Required work ▸
Only an exact repetition of the lines from the one that holds "Previous (13, 1608)" to the end of the records is wanted.

[Dataset entries]
----
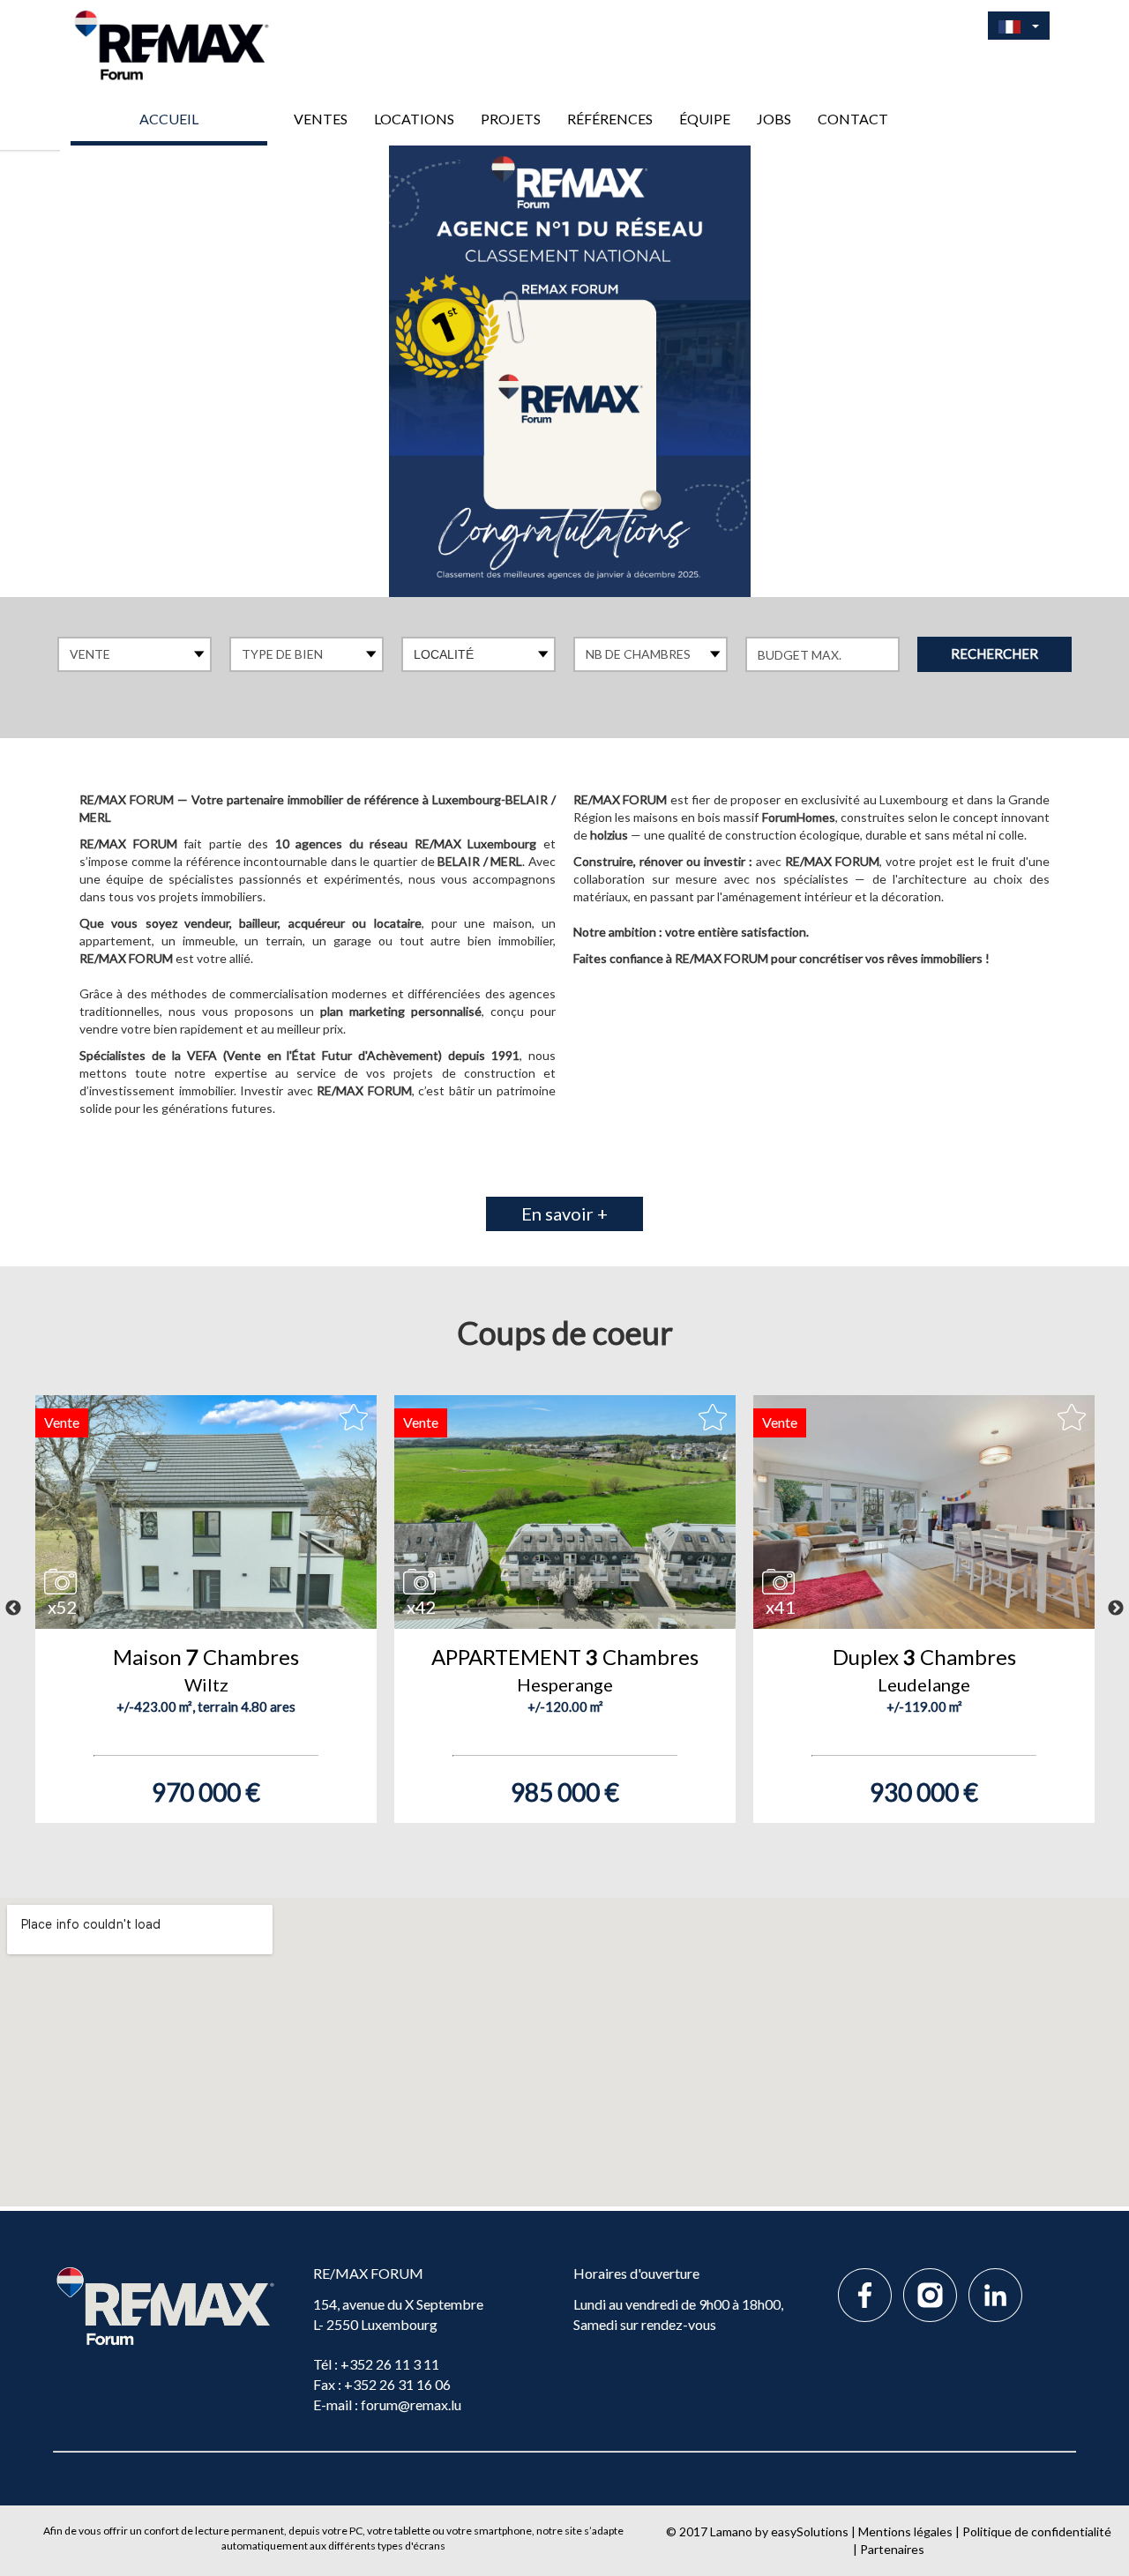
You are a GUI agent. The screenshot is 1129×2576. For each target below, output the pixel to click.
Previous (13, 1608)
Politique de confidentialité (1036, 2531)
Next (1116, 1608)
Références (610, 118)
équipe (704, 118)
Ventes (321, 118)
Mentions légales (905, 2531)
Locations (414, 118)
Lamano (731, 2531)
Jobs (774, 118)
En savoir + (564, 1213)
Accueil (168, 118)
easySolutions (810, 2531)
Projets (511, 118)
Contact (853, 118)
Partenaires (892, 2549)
----
Task result ▸
Previous (13, 1608)
Politique de confidentialité (1036, 2531)
Next (1116, 1608)
Références (610, 118)
équipe (704, 118)
Ventes (321, 118)
Mentions légales (905, 2531)
Locations (414, 118)
Lamano (731, 2531)
Jobs (774, 118)
En savoir + (564, 1213)
Accueil (168, 118)
easySolutions (810, 2531)
Projets (511, 118)
Contact (853, 118)
Partenaires (892, 2549)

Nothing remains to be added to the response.